Jeffrey Kegler's blog about Marpa, his new parsing algorithm, and other topics of interest
The Ocean of Awareness blog: home page, chronological index, and annotated index.
Github's linguist is seen as the most trustworthy tool for estimating language popularity[1], in large part because it reports its result as the proportion of code in a very large dataset, instead of web hits or searches.[2] It is ironic, in this context, that linguist avoids looking at the code, preferring to use metadata -- file name and the vim and shebang lines. Scanning the actual code is linguist's last resort.[3]
How accurate is this? For files that are mostly in a single programming language, currently the majority of them, linguist's method are probably very accurate.
But literate programming often requires mixing languages. It is perhaps an extreme example, but much of the code used in this blog post comes from a Markdown file, which contains both C and Lua. This code is "untangled" from the Lua by ad-hoc scripts[4]. In my codebase, linguist indentifies this code simply as Markdown.[5] linguist then ignores it, as it does all documentation files.[6].
Currently, this kind of homegrown literate programming may be so rare that it is not worth taking into account. But if literate programming becomes more popular, that trend might well slip under linguist's radar. And even those with a lot of faith in linguist's numbers should be happy to know they could be confirmed by more careful methods.
linguist avoids reporting results based on looking at the code, because careful line counting for multiple languages cannot be done with traditional parsing methods.[7] To do careful line counting, a parser must be able to handle ambiguity in several forms -- ambiguous parses, ambiguous tokens, and overlapping variable-length tokens.

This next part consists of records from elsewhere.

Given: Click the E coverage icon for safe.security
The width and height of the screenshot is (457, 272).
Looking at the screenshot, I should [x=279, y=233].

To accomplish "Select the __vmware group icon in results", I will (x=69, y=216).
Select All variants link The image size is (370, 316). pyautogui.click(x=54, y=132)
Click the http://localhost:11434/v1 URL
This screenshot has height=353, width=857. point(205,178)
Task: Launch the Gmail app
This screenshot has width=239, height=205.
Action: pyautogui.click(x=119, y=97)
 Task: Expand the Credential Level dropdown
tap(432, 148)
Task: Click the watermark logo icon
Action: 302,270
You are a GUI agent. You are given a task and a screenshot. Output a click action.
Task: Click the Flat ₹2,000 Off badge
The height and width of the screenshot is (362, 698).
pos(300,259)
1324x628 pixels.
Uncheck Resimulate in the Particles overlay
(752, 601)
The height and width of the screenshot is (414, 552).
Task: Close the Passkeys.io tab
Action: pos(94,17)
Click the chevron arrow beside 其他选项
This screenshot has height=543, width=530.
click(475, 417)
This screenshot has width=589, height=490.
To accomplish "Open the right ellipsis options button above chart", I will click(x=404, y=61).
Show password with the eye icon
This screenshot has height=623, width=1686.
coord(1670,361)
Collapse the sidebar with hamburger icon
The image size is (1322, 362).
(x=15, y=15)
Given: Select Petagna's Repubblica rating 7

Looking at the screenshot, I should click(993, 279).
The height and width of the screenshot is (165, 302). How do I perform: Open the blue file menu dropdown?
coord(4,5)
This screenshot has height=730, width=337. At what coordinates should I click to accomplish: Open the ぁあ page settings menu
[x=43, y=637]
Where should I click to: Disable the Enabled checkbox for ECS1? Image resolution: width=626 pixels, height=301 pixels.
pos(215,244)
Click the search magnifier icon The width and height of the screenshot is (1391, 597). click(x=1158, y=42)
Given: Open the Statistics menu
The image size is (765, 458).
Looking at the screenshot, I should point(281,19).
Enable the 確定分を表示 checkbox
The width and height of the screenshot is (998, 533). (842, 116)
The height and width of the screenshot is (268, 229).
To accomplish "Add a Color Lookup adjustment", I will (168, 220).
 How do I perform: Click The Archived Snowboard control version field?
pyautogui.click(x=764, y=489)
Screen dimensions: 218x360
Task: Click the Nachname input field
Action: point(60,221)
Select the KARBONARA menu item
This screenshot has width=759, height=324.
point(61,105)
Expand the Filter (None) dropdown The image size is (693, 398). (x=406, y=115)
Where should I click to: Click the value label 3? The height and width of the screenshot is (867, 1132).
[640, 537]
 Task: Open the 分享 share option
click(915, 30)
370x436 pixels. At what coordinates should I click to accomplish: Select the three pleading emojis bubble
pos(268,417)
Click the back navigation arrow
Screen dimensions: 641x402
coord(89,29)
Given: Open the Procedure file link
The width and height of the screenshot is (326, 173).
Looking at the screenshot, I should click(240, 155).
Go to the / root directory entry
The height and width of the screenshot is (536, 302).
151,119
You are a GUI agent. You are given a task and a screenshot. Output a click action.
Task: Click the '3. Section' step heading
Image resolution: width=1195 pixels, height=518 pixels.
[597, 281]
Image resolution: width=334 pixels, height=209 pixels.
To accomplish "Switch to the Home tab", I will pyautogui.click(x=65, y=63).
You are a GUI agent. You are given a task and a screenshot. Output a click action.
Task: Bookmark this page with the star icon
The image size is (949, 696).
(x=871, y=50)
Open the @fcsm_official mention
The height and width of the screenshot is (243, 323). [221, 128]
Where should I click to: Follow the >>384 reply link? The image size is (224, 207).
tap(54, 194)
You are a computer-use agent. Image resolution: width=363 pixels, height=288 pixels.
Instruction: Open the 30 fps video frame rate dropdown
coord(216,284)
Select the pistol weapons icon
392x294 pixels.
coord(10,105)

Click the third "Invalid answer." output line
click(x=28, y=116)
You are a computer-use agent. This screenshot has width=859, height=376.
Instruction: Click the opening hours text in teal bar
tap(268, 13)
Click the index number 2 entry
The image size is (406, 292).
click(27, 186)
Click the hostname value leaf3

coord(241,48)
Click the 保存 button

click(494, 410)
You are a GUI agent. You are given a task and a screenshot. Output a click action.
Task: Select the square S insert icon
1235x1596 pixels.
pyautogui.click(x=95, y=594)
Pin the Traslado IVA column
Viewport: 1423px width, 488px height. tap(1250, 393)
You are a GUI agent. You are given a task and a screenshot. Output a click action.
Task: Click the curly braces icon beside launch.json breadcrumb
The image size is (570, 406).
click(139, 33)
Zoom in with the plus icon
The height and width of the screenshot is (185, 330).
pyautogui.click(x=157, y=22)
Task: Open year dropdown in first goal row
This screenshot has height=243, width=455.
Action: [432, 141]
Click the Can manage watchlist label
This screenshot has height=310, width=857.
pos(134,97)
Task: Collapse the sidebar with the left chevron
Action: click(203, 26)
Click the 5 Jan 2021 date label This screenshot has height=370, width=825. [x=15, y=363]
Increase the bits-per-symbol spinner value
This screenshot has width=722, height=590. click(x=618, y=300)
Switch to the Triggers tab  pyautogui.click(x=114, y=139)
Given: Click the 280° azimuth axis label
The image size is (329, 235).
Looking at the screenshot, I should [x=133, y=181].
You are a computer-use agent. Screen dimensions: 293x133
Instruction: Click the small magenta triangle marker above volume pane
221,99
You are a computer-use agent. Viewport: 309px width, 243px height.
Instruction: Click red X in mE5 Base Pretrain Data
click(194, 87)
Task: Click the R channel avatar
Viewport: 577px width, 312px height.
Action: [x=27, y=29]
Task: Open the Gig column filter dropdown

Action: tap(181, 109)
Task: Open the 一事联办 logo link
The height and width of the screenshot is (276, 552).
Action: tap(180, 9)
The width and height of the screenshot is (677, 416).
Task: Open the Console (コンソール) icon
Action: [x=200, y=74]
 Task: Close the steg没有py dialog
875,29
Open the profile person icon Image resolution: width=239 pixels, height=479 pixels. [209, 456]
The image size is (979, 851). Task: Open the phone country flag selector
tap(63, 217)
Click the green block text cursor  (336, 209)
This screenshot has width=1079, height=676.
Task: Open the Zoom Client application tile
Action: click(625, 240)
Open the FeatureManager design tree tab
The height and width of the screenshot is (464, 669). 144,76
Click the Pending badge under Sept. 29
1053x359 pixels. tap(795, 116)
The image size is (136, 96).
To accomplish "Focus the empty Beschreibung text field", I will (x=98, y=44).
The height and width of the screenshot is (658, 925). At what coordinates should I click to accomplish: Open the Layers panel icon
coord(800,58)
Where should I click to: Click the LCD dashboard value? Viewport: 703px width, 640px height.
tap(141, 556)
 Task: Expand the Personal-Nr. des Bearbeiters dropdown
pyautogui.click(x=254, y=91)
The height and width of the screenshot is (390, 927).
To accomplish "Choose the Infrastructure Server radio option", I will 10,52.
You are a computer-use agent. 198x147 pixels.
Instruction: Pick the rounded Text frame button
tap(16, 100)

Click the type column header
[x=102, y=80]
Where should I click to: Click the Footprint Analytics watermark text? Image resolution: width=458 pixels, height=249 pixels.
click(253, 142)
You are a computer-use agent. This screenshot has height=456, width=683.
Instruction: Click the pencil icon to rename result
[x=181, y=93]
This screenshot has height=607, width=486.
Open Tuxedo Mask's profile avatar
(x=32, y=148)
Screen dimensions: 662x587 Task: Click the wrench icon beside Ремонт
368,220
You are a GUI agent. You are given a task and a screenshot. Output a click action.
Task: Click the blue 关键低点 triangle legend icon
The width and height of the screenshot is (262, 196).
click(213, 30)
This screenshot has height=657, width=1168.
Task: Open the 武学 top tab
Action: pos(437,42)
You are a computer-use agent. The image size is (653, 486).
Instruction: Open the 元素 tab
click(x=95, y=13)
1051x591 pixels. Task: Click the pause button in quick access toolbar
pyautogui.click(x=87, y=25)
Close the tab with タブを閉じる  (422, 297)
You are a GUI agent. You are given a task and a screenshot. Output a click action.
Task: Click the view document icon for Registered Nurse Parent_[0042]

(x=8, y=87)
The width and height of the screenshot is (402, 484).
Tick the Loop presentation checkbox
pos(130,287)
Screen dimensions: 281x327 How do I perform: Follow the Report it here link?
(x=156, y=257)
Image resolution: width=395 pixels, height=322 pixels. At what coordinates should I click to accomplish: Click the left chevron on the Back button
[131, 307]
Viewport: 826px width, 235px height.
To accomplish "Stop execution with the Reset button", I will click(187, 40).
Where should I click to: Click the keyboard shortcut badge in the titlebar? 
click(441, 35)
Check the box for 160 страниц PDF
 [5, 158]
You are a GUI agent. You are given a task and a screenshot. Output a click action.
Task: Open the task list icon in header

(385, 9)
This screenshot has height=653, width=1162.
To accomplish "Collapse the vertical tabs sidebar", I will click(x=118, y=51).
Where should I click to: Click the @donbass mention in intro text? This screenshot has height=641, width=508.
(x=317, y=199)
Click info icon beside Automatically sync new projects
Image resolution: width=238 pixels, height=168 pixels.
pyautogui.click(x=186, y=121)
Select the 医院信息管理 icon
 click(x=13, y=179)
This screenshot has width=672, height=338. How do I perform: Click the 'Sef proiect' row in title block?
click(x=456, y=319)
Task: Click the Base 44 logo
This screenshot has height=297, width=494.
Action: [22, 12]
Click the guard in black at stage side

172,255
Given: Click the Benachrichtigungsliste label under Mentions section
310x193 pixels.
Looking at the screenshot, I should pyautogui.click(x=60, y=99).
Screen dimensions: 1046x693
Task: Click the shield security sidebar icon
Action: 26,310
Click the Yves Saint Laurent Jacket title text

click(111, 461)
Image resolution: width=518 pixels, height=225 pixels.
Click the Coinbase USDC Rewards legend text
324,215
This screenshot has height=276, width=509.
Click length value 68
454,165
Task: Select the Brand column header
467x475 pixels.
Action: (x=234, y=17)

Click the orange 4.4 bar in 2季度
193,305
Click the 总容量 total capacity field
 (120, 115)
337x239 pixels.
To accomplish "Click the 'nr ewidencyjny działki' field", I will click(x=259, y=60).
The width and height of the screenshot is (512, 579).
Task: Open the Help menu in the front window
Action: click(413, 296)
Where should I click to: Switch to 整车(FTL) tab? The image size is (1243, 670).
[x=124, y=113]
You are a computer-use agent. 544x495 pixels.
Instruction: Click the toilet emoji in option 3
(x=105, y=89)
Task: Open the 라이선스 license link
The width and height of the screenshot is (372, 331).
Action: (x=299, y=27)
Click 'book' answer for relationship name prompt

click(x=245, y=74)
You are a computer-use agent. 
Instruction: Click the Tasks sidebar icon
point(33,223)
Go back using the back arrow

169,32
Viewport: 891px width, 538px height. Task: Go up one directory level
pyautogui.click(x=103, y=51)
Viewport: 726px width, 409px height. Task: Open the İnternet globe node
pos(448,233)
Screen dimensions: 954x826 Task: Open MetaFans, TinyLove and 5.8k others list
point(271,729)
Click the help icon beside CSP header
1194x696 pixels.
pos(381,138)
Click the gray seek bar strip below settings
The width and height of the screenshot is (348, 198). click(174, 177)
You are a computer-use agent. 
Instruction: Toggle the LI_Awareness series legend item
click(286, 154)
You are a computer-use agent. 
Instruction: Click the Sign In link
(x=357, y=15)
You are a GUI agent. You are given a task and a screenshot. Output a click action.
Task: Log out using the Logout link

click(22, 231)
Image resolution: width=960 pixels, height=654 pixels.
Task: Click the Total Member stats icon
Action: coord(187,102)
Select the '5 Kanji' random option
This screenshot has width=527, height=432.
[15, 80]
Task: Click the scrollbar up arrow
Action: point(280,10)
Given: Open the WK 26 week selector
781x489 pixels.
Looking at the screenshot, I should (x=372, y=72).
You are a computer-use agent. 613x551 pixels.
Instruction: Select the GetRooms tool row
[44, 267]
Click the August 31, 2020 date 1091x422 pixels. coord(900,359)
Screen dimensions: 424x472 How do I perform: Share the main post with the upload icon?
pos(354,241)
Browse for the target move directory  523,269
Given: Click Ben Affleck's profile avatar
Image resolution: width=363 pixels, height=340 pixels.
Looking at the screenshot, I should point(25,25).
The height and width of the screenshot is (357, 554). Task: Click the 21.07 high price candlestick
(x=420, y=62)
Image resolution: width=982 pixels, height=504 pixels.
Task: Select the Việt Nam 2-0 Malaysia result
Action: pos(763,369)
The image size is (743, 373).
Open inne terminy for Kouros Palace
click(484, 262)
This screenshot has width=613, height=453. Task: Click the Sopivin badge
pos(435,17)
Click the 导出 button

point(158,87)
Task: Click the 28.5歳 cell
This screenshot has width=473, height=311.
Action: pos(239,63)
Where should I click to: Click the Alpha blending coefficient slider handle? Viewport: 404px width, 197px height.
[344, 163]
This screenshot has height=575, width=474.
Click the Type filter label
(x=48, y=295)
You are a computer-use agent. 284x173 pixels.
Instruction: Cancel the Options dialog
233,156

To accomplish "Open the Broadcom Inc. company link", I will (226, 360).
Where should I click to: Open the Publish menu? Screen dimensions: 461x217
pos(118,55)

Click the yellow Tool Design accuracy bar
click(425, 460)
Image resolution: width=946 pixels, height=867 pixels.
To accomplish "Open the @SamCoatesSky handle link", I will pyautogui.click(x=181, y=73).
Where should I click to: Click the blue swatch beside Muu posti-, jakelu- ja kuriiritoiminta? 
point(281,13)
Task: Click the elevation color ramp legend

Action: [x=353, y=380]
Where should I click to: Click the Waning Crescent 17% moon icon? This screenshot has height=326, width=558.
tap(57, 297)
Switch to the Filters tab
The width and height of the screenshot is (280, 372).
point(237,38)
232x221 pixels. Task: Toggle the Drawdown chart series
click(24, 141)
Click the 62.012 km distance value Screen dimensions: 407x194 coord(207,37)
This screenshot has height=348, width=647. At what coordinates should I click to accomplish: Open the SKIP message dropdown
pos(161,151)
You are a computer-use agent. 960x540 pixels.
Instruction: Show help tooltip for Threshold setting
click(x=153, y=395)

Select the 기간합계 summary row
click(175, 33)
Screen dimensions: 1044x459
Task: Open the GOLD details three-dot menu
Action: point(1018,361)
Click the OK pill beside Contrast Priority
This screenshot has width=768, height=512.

The ability to deal with "overlapping variable-length tokens" may sound like a bizarre requirement, but it is not. Line-by-line languages (BASIC, FORTRAN, JSON, .ini files, Markdown) and token-by-token languages (C, Java, Javascript, HTML) are both common, and even today commonly occur in the same file (POD and Perl, Haskell's Bird notation, Knuth's CWeb).
Deterministic parsing can switch back and forth, though at the cost of some very hack-ish code. But for careful line counting, you need to parse line-by-line and token-by-token simultaneously. Consider this example:
int fn () { /* for later \begin{code} */ int fn2(); int a = fn2(); int b = 42; return a + b; /* for later \end{code} */ }
A reader can imagine that this code is part of a test case using code pulled from a LaTeX file. The programmer wanted to indicate the copied portion of code, and did so by commenting out its original LaTeX delimiters. GCC compiles this code without warnings.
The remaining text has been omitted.